▼
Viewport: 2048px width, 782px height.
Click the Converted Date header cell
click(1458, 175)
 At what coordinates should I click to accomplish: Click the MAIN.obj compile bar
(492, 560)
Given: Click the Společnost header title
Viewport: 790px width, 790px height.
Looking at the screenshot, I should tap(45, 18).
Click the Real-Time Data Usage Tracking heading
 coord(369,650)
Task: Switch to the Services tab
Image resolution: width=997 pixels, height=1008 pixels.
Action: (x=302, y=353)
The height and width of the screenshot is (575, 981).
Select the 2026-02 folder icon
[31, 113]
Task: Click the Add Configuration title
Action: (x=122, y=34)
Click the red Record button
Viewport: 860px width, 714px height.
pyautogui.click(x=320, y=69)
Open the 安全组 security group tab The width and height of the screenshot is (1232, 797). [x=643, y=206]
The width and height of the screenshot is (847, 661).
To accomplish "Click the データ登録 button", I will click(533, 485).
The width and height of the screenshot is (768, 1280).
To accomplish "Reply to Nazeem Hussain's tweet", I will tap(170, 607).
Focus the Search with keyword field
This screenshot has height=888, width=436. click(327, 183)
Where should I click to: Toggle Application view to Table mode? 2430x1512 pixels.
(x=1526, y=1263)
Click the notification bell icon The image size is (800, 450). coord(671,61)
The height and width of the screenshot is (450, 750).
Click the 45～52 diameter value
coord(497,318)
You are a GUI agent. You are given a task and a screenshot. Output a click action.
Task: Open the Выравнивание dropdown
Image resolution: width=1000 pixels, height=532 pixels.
▲
> BRIEF
The answer must be the full listing, written out word for word.

> RESPONSE FOR THIS EXERCISE
Viewport: 2048px width, 782px height.
Click the Converted Date header cell
click(1458, 175)
 At what coordinates should I click to accomplish: Click the MAIN.obj compile bar
(492, 560)
Given: Click the Společnost header title
Viewport: 790px width, 790px height.
Looking at the screenshot, I should tap(45, 18).
Click the Real-Time Data Usage Tracking heading
 coord(369,650)
Task: Switch to the Services tab
Image resolution: width=997 pixels, height=1008 pixels.
Action: (x=302, y=353)
The height and width of the screenshot is (575, 981).
Select the 2026-02 folder icon
[31, 113]
Task: Click the Add Configuration title
Action: (x=122, y=34)
Click the red Record button
Viewport: 860px width, 714px height.
pyautogui.click(x=320, y=69)
Open the 安全组 security group tab The width and height of the screenshot is (1232, 797). [x=643, y=206]
The width and height of the screenshot is (847, 661).
To accomplish "Click the データ登録 button", I will click(533, 485).
The width and height of the screenshot is (768, 1280).
To accomplish "Reply to Nazeem Hussain's tweet", I will tap(170, 607).
Focus the Search with keyword field
This screenshot has height=888, width=436. click(327, 183)
Where should I click to: Toggle Application view to Table mode? 2430x1512 pixels.
(x=1526, y=1263)
Click the notification bell icon The image size is (800, 450). coord(671,61)
The height and width of the screenshot is (450, 750).
Click the 45～52 diameter value
coord(497,318)
You are a GUI agent. You are given a task and a screenshot. Output a click action.
Task: Open the Выравнивание dropdown
Image resolution: width=1000 pixels, height=532 pixels.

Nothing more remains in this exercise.